**What you will do**
Every line from the start of the entries up to and including the one bearing "Open the large castle app image" must be printed verbatim, without the pictures.
Top of Dataset extract
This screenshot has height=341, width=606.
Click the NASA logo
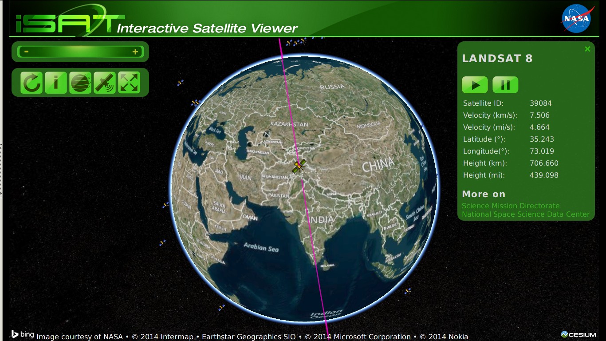[576, 19]

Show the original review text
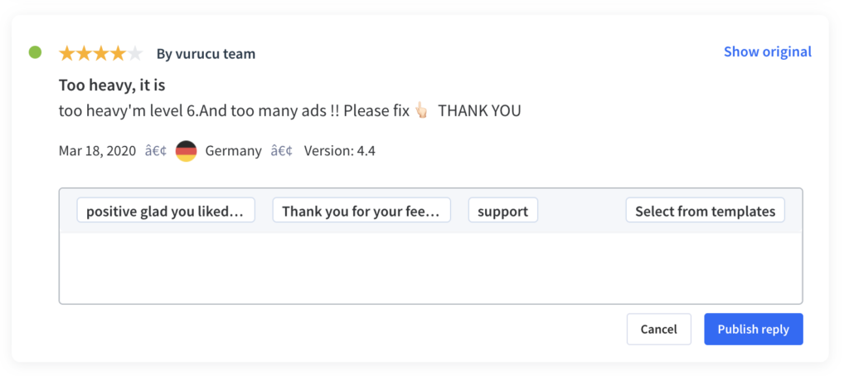[768, 52]
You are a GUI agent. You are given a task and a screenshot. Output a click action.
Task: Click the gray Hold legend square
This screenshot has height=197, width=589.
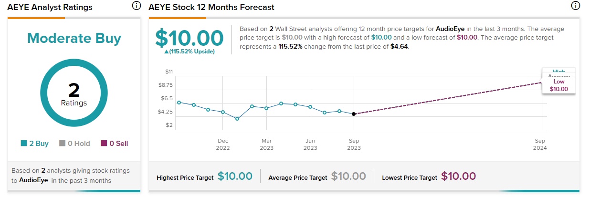pos(62,143)
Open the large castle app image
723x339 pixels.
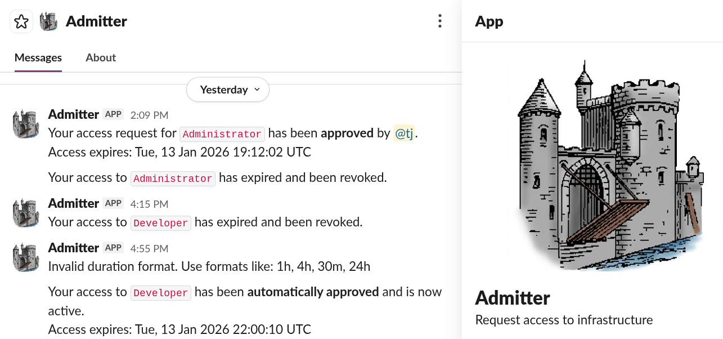610,164
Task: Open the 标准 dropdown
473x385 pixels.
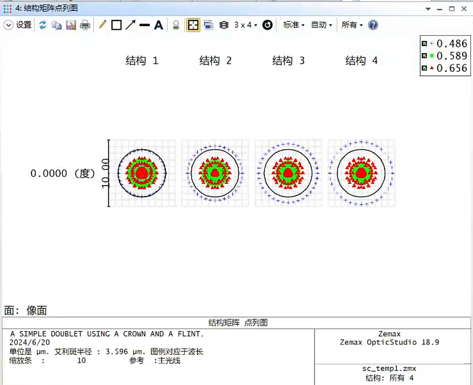Action: 294,25
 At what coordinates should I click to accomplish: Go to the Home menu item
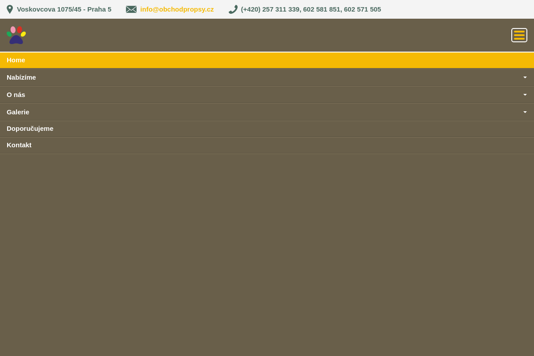[x=16, y=60]
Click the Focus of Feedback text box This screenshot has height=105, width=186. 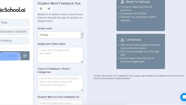[60, 83]
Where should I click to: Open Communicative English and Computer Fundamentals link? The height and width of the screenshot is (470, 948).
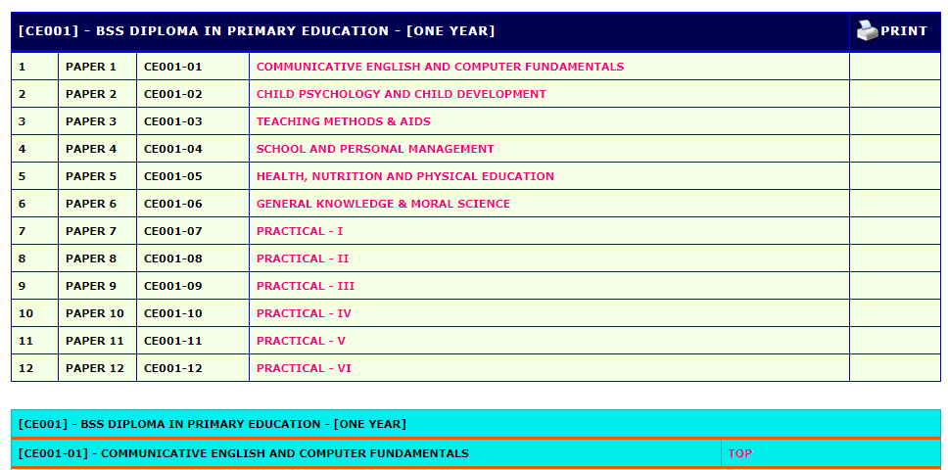click(440, 67)
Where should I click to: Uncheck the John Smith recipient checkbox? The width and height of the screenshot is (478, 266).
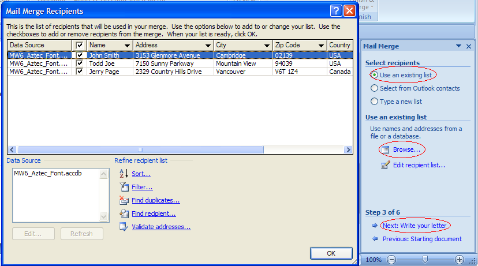point(80,55)
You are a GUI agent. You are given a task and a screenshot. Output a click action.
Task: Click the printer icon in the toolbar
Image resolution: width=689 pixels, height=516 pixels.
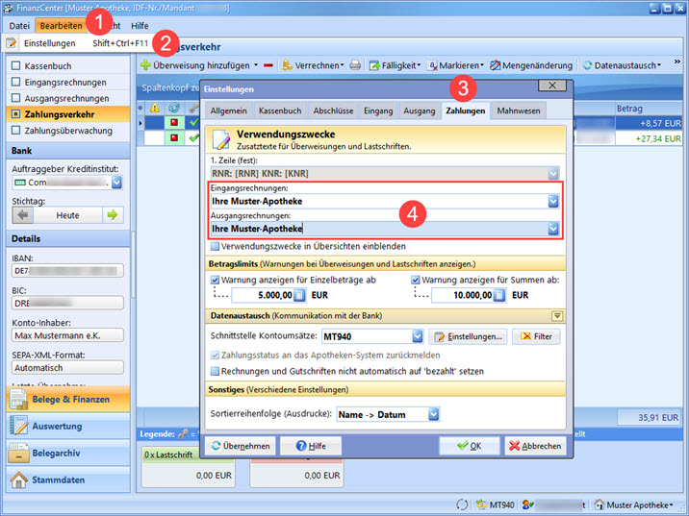(355, 65)
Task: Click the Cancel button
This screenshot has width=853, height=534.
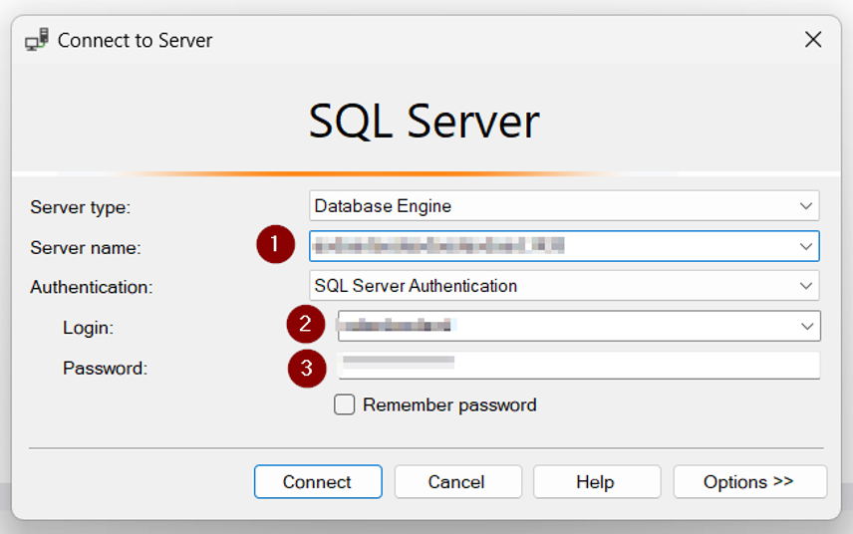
Bottom of Dataset extract
**Completed task**
This screenshot has height=341, width=606.
Click the NASA logo
[576, 19]

Show the original review text
[768, 52]
You are a GUI agent. You are given a task and a screenshot. Output a click action.
Task: Click the gray Hold legend square
This screenshot has height=197, width=589.
pos(62,143)
Open the large castle app image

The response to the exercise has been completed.